Stored items from a collection
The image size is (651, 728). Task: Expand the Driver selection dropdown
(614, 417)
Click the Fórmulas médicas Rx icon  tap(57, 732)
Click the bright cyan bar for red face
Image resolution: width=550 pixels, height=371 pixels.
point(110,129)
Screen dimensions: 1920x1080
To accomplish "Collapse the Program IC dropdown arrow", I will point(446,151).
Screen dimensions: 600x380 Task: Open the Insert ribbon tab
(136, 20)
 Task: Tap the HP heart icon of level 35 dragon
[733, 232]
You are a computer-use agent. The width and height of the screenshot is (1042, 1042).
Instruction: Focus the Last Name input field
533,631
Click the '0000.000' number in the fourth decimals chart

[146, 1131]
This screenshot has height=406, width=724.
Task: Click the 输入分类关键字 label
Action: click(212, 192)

- **Problem to work on**: Reproduce all of the data above line for line, changing nothing.

- **Answer in full**:
The image size is (651, 728). Task: Expand the Driver selection dropdown
(614, 417)
Click the Fórmulas médicas Rx icon  tap(57, 732)
Click the bright cyan bar for red face
Image resolution: width=550 pixels, height=371 pixels.
point(110,129)
Screen dimensions: 1920x1080
To accomplish "Collapse the Program IC dropdown arrow", I will point(446,151).
Screen dimensions: 600x380 Task: Open the Insert ribbon tab
(136, 20)
 Task: Tap the HP heart icon of level 35 dragon
[733, 232]
You are a computer-use agent. The width and height of the screenshot is (1042, 1042).
Instruction: Focus the Last Name input field
533,631
Click the '0000.000' number in the fourth decimals chart

[146, 1131]
This screenshot has height=406, width=724.
Task: Click the 输入分类关键字 label
Action: click(212, 192)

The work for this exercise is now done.